Question: CASE STUDY Randy Smith, inventory Control Manager Randy Smith was very proud of his new position as inventory control manager for the Johnson Trinket Company.

CASE STUDY

Randy Smith, inventory Control Manager

Randy Smith was very proud of his new position as inventory control manager for the

Johnson Trinket Company. His primary responsibility had been fairly clearly defined:

Maintain an inventory level in the warehouse that ensures that production will not run

out of stock, yet also maintain an inventory level that will minimize inventory holding

and control costs. Since Randy had recently had a course in materials management, he

knew an approach that should help him. He decided to make a list of inventory items in

one small section of the warehouse to see if he could develop a good plan for inventory

control. If it worked in the one small section, he could expand it to the rest of the more

than 30,000 part numbers in the warehouse.

The following is the data Randy compiled:

Part unit value in $: $2.50 $0.20 $15.00 $0.75 $7.60 $4.40 $1.80 $0.05 $17.20 $9.00 $3.20 $0.30 $1.10 $8.10 $5.00 $0.90 $6.00 $2.20 $1.20 $5.90

Part number: 1234 1235 1236 1237 1238 1239 1240 1241 1242 1243 1244 1245 1246 1247 1248 1249 1250 1251 1252 1253

Quantity currently in inventory: 300 550 400 50 180 20 200 10 950 160 430 500 25 60 390 830 700 80 480 230

Average annual usage: 3000 900 1000 7900 2800 5000 1800 1200 2000 2500 7000 10000 7500 2100 4000 6500 3100 6000 4500 900

When Randy scanned the list, he noticed several things that disturbed him, and he asked

one of the experienced inventory clerks.
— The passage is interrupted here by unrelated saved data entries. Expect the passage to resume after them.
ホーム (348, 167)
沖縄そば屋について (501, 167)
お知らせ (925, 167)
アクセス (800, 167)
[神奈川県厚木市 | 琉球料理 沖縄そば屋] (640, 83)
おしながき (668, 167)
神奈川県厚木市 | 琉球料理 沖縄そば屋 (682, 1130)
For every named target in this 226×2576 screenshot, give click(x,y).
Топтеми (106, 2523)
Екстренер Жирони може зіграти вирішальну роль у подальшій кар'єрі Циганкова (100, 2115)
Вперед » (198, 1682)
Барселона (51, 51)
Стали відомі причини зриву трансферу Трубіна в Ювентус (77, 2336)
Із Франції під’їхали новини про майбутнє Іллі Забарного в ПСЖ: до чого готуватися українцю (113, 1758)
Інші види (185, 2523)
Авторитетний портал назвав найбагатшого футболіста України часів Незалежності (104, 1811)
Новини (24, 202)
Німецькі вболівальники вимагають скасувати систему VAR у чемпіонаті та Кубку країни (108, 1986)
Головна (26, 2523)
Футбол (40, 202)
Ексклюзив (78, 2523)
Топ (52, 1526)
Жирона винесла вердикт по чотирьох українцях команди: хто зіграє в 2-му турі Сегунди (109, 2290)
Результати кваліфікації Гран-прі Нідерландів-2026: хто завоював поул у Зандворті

The following list summarizes the part number

issues that concerned Randy, and the explanation from the clerk:

Part number 1236, a very expensive part with almost half-a-year's worth of inventory.

This part is used for a product that has very cyclical demand, and the busy time of

the year is about to start.

Part number 1241 is very inexpensive, yet the inventory is very small. This part has

a supplier with an erratic delivery history, and the part also has a very long lead time.

A lot of 150 has been on order for some time, and is now several days past due.

Part number 1242, like 1236, is expensive with almost half a year worth of

inventorythis part is shipped to a location on the other side of the country and

is being accumulated into a large lot to save shipping costs.

Part number 1246 is not too expensive, with a low inventory. This part is produced inhouse,

and has a quality tolerance that the older equipment, which was used to produce

it, had a difficult time meeting. The last batch was rejected by the quality department.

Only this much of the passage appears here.